▶ **What to work on**: A single figure is required: the number of lines below that contain "Khouang".

▶ **Collected data entries**:
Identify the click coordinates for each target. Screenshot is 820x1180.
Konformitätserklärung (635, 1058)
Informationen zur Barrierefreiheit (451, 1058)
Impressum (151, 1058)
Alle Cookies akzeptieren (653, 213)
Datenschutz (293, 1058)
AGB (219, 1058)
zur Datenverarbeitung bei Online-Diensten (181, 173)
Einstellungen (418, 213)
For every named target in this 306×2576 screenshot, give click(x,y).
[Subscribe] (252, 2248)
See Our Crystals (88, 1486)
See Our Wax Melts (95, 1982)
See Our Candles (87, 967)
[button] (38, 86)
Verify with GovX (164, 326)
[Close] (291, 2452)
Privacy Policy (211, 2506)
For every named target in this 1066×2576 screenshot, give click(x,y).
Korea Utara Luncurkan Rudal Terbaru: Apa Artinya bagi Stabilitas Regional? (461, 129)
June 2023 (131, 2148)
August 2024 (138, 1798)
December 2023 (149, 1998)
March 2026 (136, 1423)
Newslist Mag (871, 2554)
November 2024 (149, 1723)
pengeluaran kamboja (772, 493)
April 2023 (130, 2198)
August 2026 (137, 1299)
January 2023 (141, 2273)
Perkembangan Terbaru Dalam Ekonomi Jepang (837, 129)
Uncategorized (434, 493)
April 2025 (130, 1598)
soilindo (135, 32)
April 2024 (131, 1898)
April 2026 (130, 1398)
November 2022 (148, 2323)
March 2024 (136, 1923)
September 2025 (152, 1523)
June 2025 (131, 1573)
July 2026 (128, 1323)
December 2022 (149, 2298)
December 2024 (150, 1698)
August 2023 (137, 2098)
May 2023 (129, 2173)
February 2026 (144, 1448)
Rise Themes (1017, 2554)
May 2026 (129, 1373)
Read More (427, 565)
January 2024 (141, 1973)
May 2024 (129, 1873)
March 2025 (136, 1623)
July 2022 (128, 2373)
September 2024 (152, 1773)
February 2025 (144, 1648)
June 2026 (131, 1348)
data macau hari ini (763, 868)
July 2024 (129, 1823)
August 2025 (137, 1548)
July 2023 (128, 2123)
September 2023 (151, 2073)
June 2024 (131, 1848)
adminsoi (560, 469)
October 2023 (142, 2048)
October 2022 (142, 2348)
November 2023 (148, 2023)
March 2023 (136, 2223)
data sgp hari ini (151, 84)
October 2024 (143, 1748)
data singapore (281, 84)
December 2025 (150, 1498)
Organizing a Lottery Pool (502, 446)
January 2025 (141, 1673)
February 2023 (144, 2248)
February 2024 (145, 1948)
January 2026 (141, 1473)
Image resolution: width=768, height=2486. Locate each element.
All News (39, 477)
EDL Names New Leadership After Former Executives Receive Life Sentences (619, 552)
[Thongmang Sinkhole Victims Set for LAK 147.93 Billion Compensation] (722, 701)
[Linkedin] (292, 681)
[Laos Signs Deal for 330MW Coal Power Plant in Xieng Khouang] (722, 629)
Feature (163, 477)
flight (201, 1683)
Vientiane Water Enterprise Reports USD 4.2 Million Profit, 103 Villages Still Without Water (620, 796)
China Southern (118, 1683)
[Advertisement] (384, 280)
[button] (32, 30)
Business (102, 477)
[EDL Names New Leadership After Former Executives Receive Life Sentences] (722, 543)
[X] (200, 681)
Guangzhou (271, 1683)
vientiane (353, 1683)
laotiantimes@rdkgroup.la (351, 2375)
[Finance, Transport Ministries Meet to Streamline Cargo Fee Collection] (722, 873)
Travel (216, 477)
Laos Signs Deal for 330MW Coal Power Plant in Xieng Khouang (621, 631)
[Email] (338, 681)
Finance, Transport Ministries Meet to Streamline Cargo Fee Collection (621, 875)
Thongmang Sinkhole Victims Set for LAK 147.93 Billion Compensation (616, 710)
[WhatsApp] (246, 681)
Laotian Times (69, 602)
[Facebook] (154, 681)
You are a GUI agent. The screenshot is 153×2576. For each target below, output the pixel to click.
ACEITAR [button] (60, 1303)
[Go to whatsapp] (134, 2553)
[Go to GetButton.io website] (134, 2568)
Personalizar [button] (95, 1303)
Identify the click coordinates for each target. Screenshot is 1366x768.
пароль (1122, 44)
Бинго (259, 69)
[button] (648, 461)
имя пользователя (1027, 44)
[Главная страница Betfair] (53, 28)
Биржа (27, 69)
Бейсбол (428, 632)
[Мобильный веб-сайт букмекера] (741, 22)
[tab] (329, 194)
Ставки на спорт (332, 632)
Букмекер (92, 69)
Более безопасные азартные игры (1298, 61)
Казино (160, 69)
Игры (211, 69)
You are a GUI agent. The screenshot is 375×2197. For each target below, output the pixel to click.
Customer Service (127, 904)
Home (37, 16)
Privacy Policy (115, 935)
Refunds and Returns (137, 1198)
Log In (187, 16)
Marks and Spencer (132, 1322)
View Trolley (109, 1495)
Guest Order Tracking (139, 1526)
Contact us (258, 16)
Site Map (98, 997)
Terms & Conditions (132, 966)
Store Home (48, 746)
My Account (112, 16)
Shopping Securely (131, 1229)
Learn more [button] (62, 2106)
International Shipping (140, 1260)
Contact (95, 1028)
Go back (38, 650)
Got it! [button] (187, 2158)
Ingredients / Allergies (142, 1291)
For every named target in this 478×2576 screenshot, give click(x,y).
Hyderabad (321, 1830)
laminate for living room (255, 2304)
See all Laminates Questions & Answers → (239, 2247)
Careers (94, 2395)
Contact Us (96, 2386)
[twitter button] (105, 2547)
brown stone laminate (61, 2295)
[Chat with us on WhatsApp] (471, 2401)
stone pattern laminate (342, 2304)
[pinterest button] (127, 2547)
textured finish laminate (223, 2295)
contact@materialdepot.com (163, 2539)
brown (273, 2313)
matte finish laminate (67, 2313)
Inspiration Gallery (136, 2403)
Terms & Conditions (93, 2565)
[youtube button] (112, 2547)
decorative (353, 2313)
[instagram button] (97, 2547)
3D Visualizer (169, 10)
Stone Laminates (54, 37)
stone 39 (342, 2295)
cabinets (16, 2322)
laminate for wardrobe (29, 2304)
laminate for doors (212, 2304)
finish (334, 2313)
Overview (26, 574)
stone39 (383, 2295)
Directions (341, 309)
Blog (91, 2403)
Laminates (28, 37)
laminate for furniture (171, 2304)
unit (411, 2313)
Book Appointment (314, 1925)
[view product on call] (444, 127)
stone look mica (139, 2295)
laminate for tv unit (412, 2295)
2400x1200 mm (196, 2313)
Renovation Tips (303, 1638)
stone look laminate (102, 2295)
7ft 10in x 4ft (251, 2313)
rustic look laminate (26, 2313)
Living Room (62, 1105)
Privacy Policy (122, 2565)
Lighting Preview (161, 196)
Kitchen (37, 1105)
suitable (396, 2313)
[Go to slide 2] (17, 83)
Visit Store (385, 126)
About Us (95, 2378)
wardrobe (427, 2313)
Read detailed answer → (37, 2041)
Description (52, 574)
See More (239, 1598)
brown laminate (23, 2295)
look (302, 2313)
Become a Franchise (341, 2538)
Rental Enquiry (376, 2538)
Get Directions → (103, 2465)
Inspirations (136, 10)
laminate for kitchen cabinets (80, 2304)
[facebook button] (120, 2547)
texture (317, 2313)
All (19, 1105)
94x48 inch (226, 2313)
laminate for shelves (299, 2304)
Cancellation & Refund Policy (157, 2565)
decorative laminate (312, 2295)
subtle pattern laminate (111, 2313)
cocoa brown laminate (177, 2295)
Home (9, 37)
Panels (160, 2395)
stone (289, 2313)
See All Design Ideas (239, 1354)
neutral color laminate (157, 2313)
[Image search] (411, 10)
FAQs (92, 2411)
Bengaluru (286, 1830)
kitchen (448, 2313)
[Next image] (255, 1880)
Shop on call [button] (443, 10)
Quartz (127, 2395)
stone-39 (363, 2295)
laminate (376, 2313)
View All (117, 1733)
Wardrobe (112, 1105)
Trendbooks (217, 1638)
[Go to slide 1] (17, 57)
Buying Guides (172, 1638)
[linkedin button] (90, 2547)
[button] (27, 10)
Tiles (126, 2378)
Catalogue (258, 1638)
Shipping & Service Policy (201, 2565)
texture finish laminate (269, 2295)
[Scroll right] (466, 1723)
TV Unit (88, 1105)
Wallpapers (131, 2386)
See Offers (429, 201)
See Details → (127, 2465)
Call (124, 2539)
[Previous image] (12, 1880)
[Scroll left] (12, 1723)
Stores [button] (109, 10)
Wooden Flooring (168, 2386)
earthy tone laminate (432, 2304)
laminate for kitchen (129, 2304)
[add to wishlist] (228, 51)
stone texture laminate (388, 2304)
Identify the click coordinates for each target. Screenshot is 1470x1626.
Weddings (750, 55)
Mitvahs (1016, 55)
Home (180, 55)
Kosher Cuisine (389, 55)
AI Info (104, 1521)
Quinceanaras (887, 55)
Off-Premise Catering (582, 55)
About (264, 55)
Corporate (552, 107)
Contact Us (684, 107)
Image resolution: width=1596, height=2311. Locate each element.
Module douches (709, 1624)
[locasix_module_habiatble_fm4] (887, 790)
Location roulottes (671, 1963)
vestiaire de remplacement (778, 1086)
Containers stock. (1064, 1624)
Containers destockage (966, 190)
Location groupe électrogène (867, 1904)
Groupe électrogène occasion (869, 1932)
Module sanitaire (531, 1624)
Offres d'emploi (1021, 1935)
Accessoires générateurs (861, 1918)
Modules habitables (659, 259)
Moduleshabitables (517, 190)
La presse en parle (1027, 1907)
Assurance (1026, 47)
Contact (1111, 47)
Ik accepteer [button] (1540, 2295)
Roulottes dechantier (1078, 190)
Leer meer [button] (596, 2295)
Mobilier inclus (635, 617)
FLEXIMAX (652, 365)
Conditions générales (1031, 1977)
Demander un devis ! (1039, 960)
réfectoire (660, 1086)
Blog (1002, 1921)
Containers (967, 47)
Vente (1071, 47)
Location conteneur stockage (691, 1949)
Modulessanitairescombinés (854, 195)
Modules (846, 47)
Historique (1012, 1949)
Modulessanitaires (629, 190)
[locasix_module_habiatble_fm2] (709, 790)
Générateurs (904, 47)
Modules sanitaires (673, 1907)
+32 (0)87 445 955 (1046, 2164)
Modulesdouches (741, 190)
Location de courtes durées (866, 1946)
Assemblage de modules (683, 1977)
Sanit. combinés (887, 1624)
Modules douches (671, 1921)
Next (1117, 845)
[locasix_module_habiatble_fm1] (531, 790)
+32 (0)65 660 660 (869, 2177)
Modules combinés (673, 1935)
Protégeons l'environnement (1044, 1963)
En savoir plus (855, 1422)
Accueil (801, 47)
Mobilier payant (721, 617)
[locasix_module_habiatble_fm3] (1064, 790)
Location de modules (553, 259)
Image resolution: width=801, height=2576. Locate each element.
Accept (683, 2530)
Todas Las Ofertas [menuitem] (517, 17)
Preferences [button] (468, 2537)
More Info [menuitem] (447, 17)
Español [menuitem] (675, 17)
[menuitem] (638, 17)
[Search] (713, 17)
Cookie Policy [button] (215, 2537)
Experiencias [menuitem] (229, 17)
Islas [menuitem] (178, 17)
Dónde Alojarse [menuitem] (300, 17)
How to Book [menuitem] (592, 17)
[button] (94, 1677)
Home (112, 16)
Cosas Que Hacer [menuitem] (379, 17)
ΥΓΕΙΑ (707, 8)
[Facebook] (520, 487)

▶ **Response**: 2